To do so would likely see the council lose another costly planning appeal – something that has happened more and more often over the past year.

Martin Lury (Lib Dem, Bersted) agreed but said not preserving The Steddles, which appears on Tithe maps dating back to 1836, was ‘an abomination’.

Grant Roberts (Con, Arundel & Walberton) voted in favour of the plans because he didn’t think the council would have a leg to stand on if it was refused.

Worried about the cumulative effect of traffic and the safety of cyclists, Mr Roberts said the council ‘needed to have a conversation’ about how to improve public transport in an area that will soon have hundreds more residents.

The ever-increasing pressure on the roads in the area from more and more housing prompted Ricky Bower (Con, East Preston) to call on Arun’s county councillors for help.

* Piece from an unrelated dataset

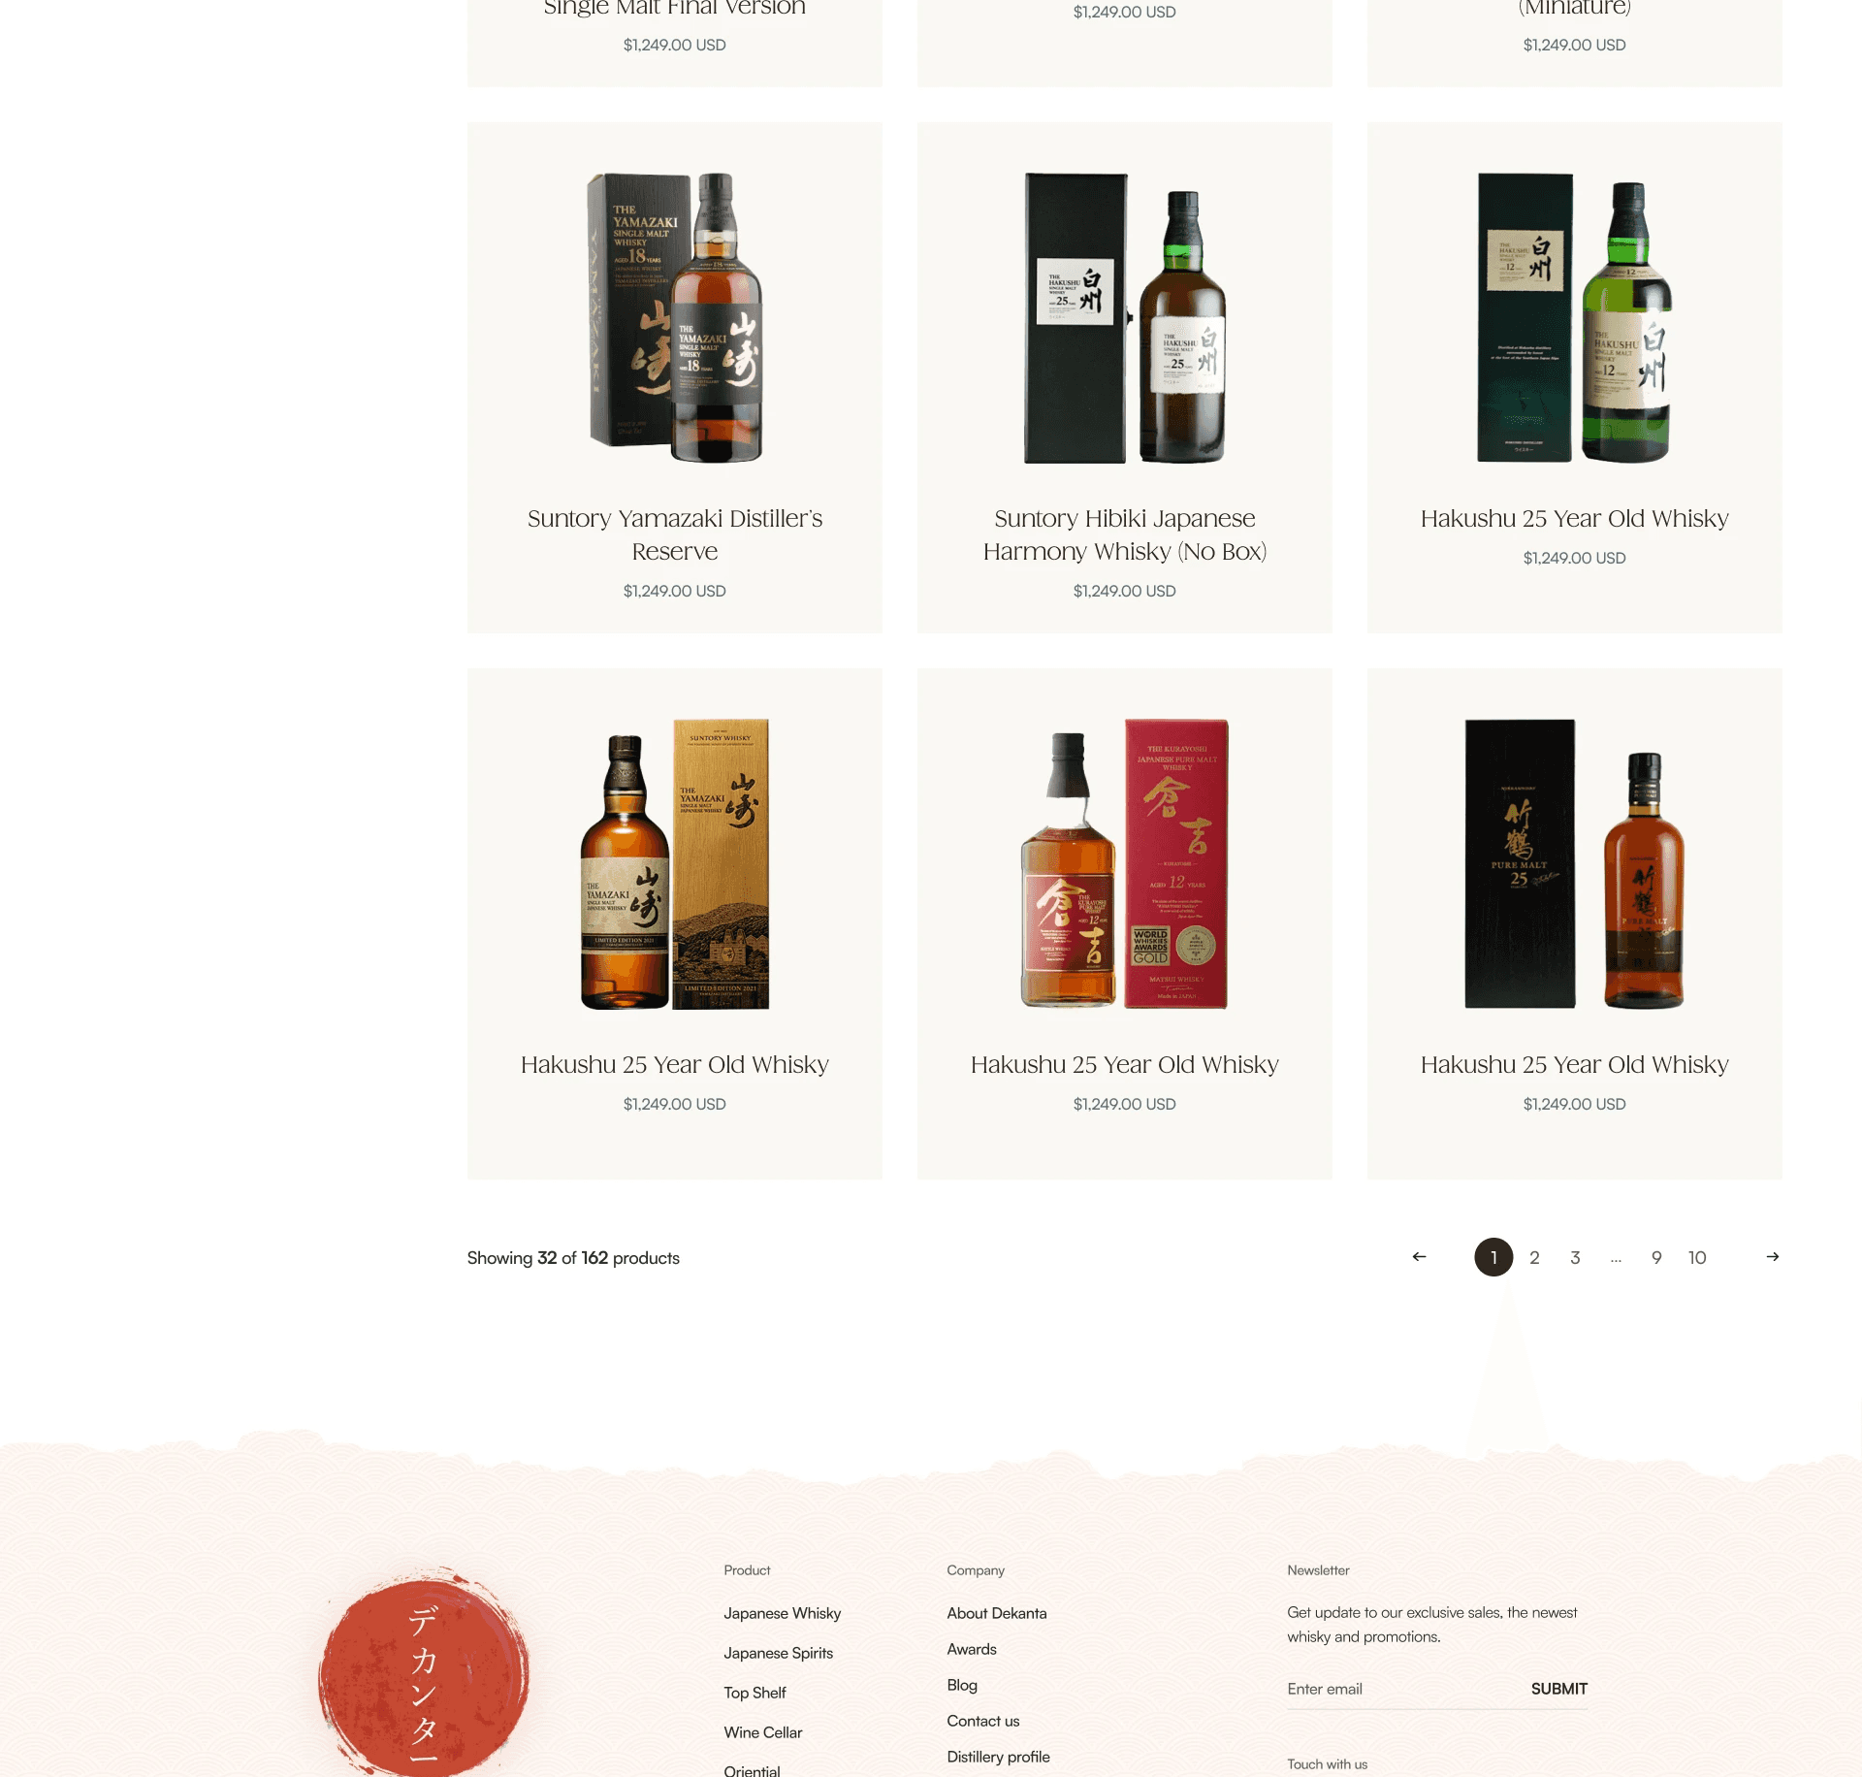1862x1777 pixels.
Task: Open the red Kurayoshi box product image
Action: coord(1125,863)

He said: “I do accept that the pressure on this particular road is a difficulty.

“But when we have a highways authority that seems to think that all roads in this area can carry however much traffic it wishes to see loaded onto it, it’s something that we can’t, as the local planning authority, stand up to.

“We need assistance from our county councillors in order to try and improve the road network in the area.”

The new development will be made up of two two-bedroom, seven three-bedroom and two four-bedroom houses.

The application was approved by ten votes to four.